La absurda obsesión por la deflación vuelve a estar en boca de todos

Parece que nos tendremos que acostumbrar. Cada nueva publicación del IPC por parte del Instituto Nacional de Estadística (INE), aunque éste sea un indicador adelantado, es una nueva y absurda obsesión por la deflación; un problema que, en realidad, no lo es tal.

En estas circunstancias de descenso prolongado de los precios, dicen muchos expertos, las empresas serían las mayores perjudicadas, agravando su difícil situación y dificultando la recuperación económica. Sin embargo, los argumentos en contra de la deflación son tan originales como falaces en muchos casos.

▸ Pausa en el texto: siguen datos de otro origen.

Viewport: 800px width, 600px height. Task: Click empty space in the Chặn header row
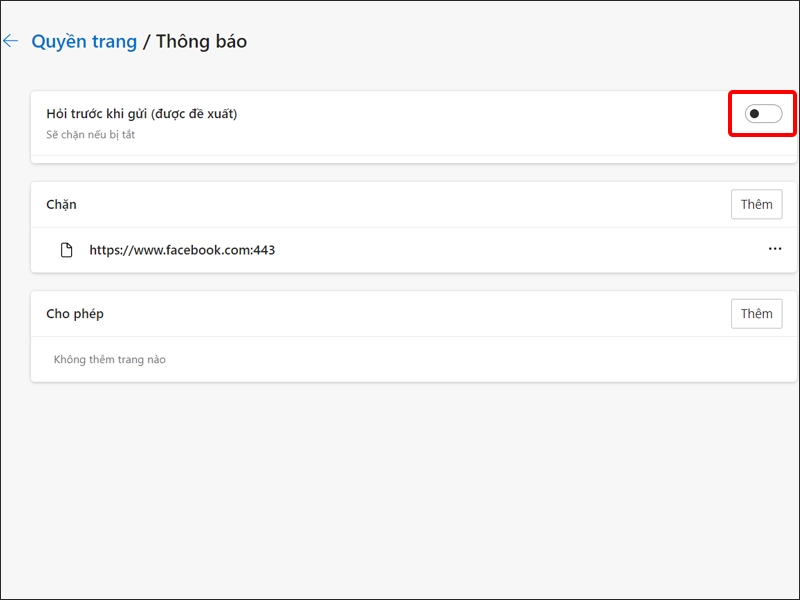[400, 204]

No posponemos nuestras decisiones de consumo

Por un lado, no es cierto que el descenso prolongado de precios posponga decisiones de consumo de las familias. En primer lugar porque nadie puede permitirse posponer sus decisiones de productos de primera necesidad, como los alimentos, ni siquiera al día siguiente; y, por otro, porque los ciudadanos de a pie no cuentan ni con la formación ni con la información suficientes en relación con la evolución de precios como para decidir comprar hoy o mañana.

Bien es cierto que existen determinados productos, especialmente los electrónicos, que esperamos a que desciendan de precio para adquirirlos. Sin embargo, esta espera no se debe tanto a una situación de deflación, sino más bien a las propias características del ciclo de vida del producto.

Nosotros sabemos que llegará un momento en el que el producto comenzará su etapa de declive porque la empresa que lo comercializa espera sacar al mercado un modelo nuevo y mejorado y, por tanto, rebajará su precio. Pero este descuento no se debe a que nos encontremos ante un contexto deflacionario ni que esta circunstancia sea perjudicial para las empresas. Muy al contrario, es un método para liquidar stocks que no se iban a vender.

Nosotros, como consumidores, sabemos que llegará un momento en el que las empresas rebajarán el precio del producto con independencia que nos encontremos en un proceso deflacionario y, por este motivo, posponemos la decisión de consumo de productos no perecederos.

En otros casos, en cambio, la reducción de precio se debe al aumento de productividad de los factores, en especial, el factor capital, lo que provoca que la empresa tenga que hacer frente a menores costes de producción. Los ordenadores, por ejemplo, debido al uso de más y mejores técnicas de fabricación y producción, son un ejemplo paradigmático de reducción de precios y mejoras en sus prestaciones, lo que no solo no ha sido perjudicial para la economía, sino que ha contribuido a las mejoras de productividad y eficacia empresarial.

No se reduce la renta disponible en términos agregados

Otra de las razones que se argumentan para vilipendiar a la deflación es que, en un contexto de elevado apalancamiento como en el que nos encontramos, el descenso prolongado de precios y, por tanto, la revaluación de la moneda, provoca un aumento en la carga de las deudas para los deudores, que provocará a su vez que éstos tengan que destinar una mayor cantidad de su renta disponible para satisfacerlas, reduciendo de esta manera su consumo.

Este argumento es correcto, pero se olvidan de un matiz importante: la deflación también aumenta la rentabilidad para el acreedor (al que podíamos llamar también ahorrador), hecho que incrementa su renta disponible y, por tanto, su consumo. Es decir, el aumento de cargas para el deudor se compensa en la misma proporción con un aumento de rentabilidad del acreedor, lo que en términos agregados supone que la renta disponible quede compensada.

Es decir, la renta disponible del conjunto de agentes queda inalterada. Bien es cierto que podríamos pensar que el consumo se reduce, puesto que la propersión marginal a consumir es mayor en las capas de población más endeudadas; pero a falta de un estudio exhaustivo al respecto, este hecho es algo que nadie puede asegurar con certeza.

Conclusiones

La absurda obsesión por la deflación es, a todos los efectos, un argumento que tanto Gobiernos como Bancos Centrales utilizan para justificar sus políticas de aumento de masa monetaria y despilfarro público. Las empresas y, en especial, las pymes, tienen otros problemas más prioritarios contra los que luchar.

Y, desde luego, los consumidores no están en absoulto preocupados porque los productos bajen de precio.